* Kaynak metin *
Yukarıdaki alıntılardan da anlaşılacağı üzere Bediüzzaman, Batı tarihsel tecrübesinin ve dolayısıyla Batı siyaset biliminin kavramlarını, ancak İslami esaslarla uygun oldukları takdirde ve ölçüde benimsemekte; şer’i esaslarla uyuşmayan ve bizim toplumumuzun özellikleriyle uzlaşmayan fikir ve uygulamalara ise şiddetle karşı çıkmaktadır. Bu anlamda meşrutiyet, ancak şer’i meşveret anlayışının bir sonucu olarak benimsenmiş ve onunla çelişmeye başladığı andan itibaren de şiddetle karşı çıkılan bir uygulama olmuştur. Bediüzzaman’ın deyişiyle “hakikat tahavvül etmez; hakikat haktır” (Divan-ı Harb-i Örfi, ss. 51). Hakikat İslam düşüncesinde ve İslam medeniyetindedir. Hakkı verildiğinde bu medeniyet “Eflatun’ları, İbn Sina’ları ve Bismark’ları, Dekartları ve Taftazanileri geride bırakacak” bir hamleyi gerçekleştirebilecektir.

* Öğe alıntıları *

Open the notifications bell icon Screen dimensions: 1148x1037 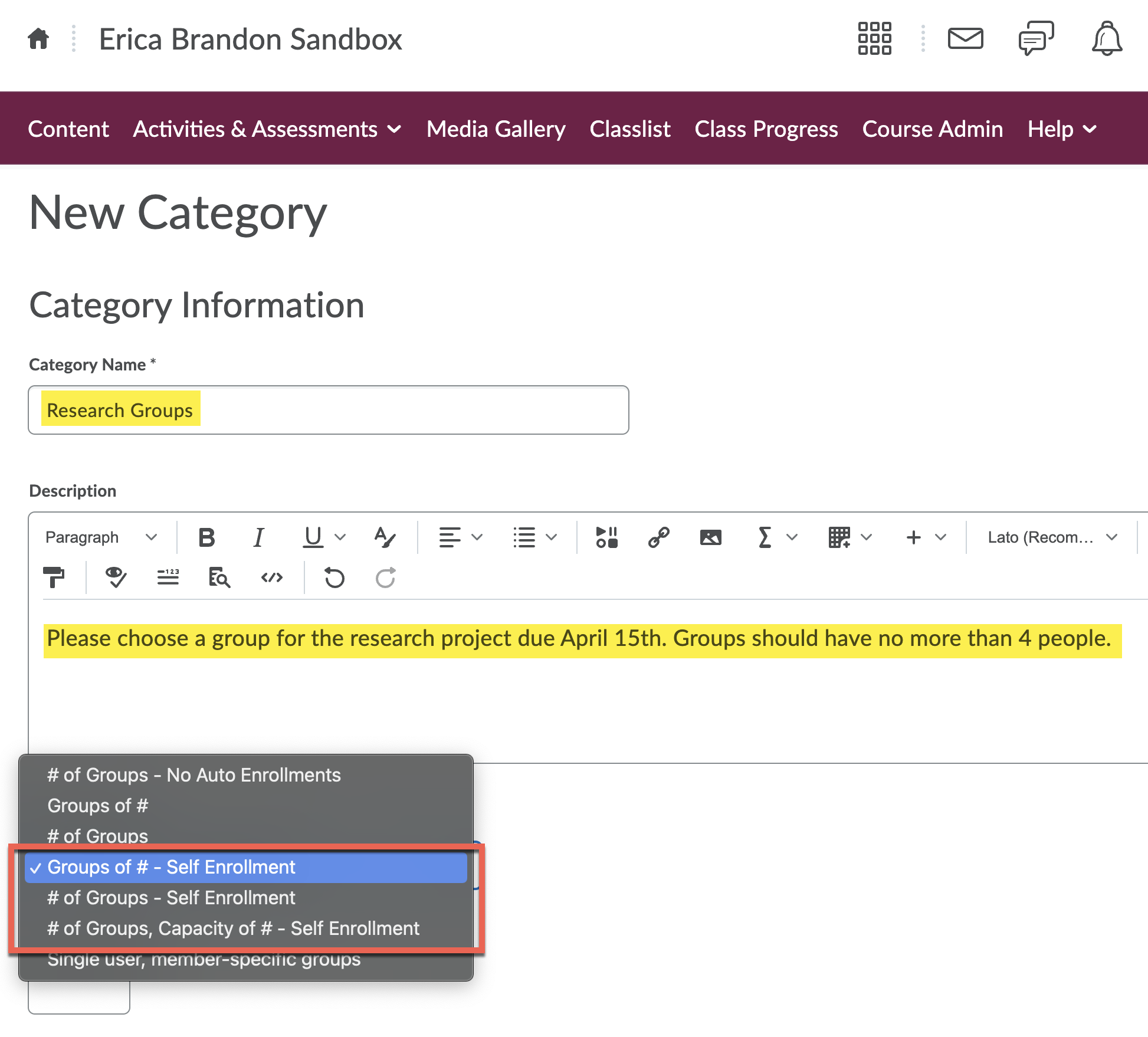(x=1107, y=39)
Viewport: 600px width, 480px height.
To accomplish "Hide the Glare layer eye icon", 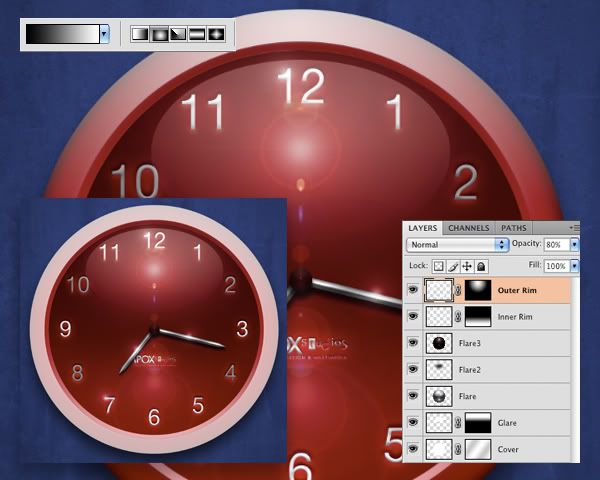I will pyautogui.click(x=413, y=424).
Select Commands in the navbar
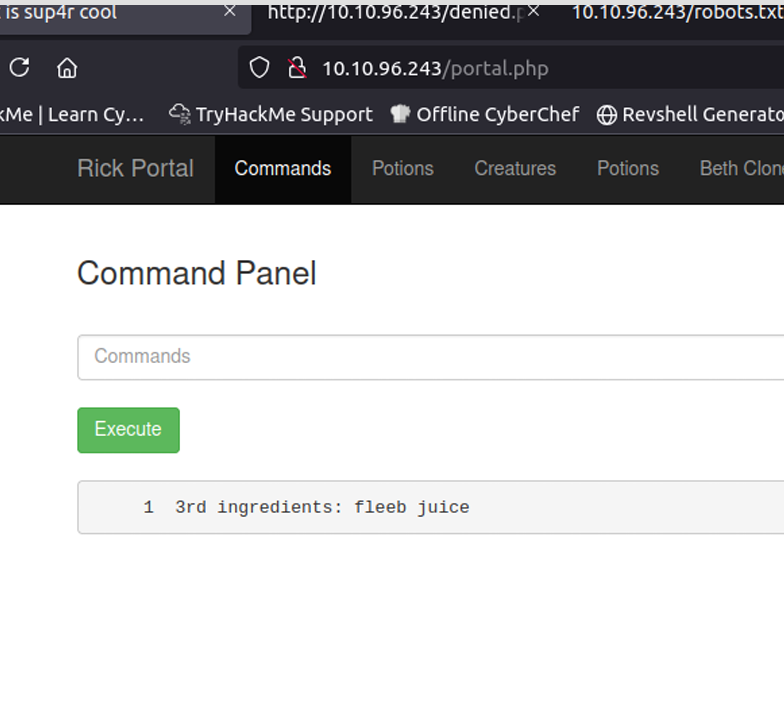Image resolution: width=784 pixels, height=706 pixels. 282,168
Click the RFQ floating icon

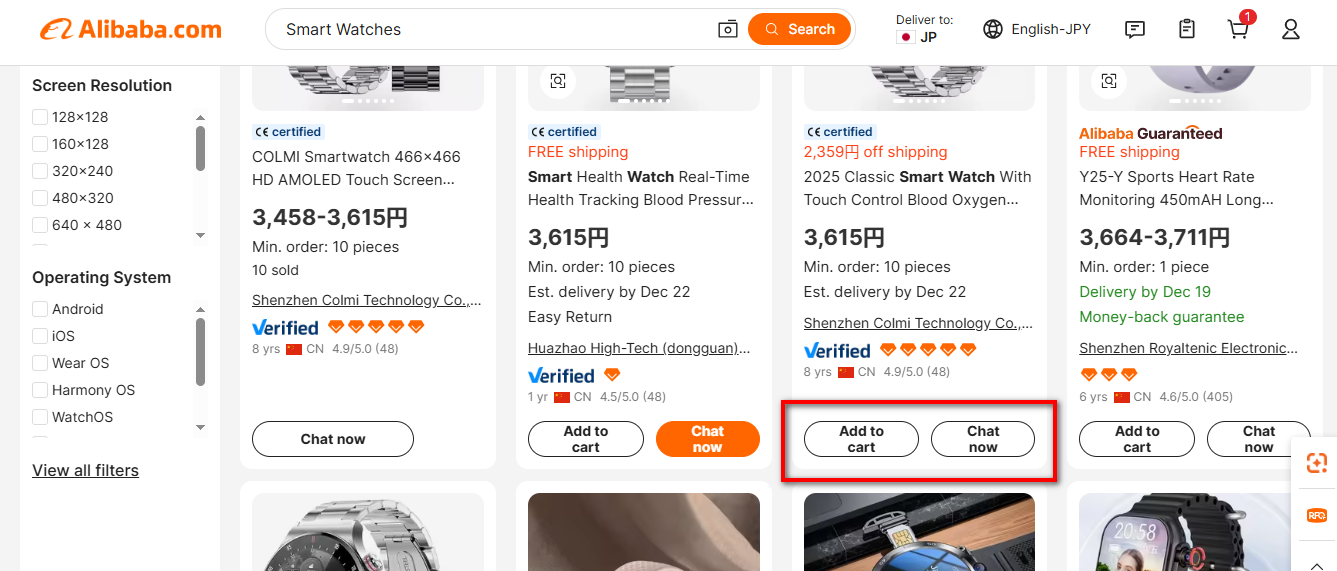pos(1316,516)
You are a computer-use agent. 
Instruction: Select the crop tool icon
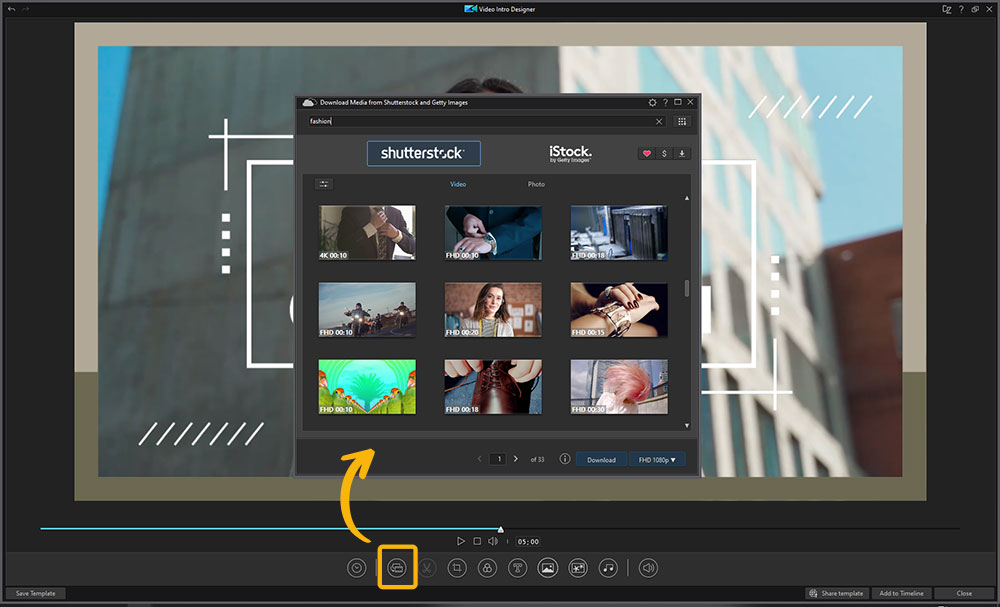tap(455, 567)
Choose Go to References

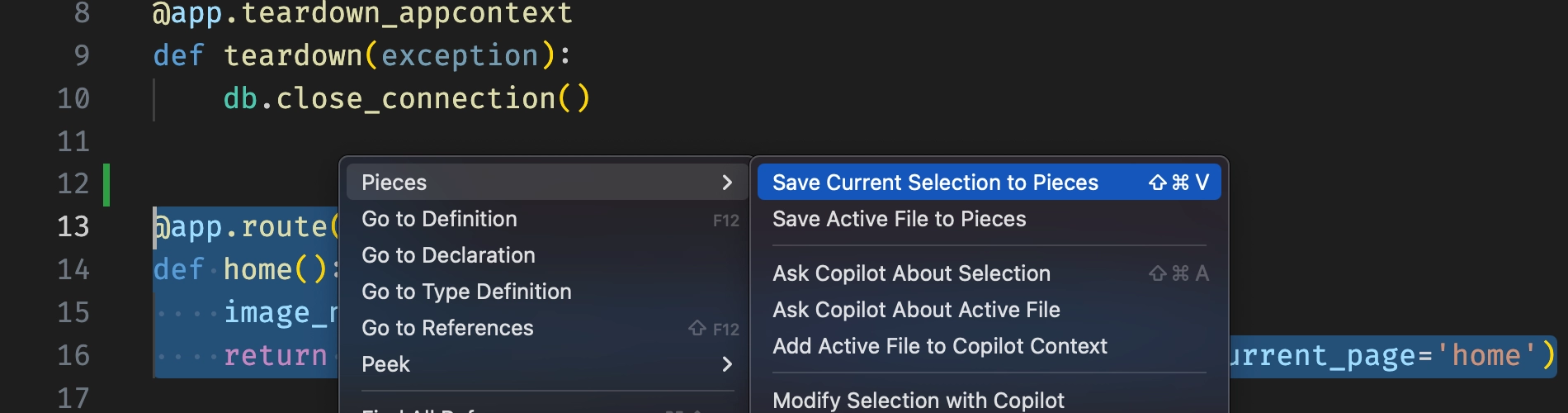447,328
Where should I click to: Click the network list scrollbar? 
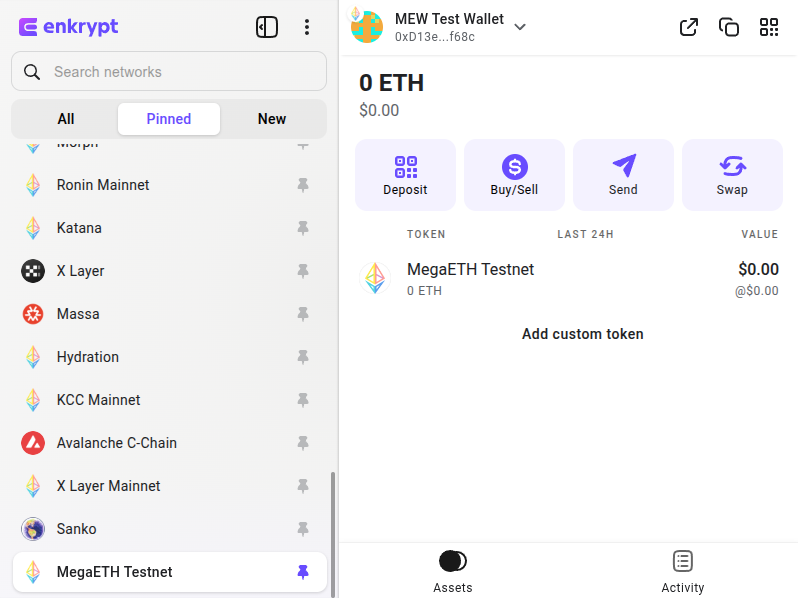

* Yönerge *
Kaynak metinde "Yukarıdaki alıntılardan da" sözcüklerinin geçtiği yerden başlayın ve "bir hamleyi gerçekleştirebilecektir." sözcüklerinden sonra durun. Bu aralıktaki bölümü hiçbir değişiklik yapmadan aktarın.

* Çözüm *
Yukarıdaki alıntılardan da anlaşılacağı üzere Bediüzzaman, Batı tarihsel tecrübesinin ve dolayısıyla Batı siyaset biliminin kavramlarını, ancak İslami esaslarla uygun oldukları takdirde ve ölçüde benimsemekte; şer’i esaslarla uyuşmayan ve bizim toplumumuzun özellikleriyle uzlaşmayan fikir ve uygulamalara ise şiddetle karşı çıkmaktadır. Bu anlamda meşrutiyet, ancak şer’i meşveret anlayışının bir sonucu olarak benimsenmiş ve onunla çelişmeye başladığı andan itibaren de şiddetle karşı çıkılan bir uygulama olmuştur. Bediüzzaman’ın deyişiyle “hakikat tahavvül etmez; hakikat haktır” (Divan-ı Harb-i Örfi, ss. 51). Hakikat İslam düşüncesinde ve İslam medeniyetindedir. Hakkı verildiğinde bu medeniyet “Eflatun’ları, İbn Sina’ları ve Bismark’ları, Dekartları ve Taftazanileri geride bırakacak” bir hamleyi gerçekleştirebilecektir.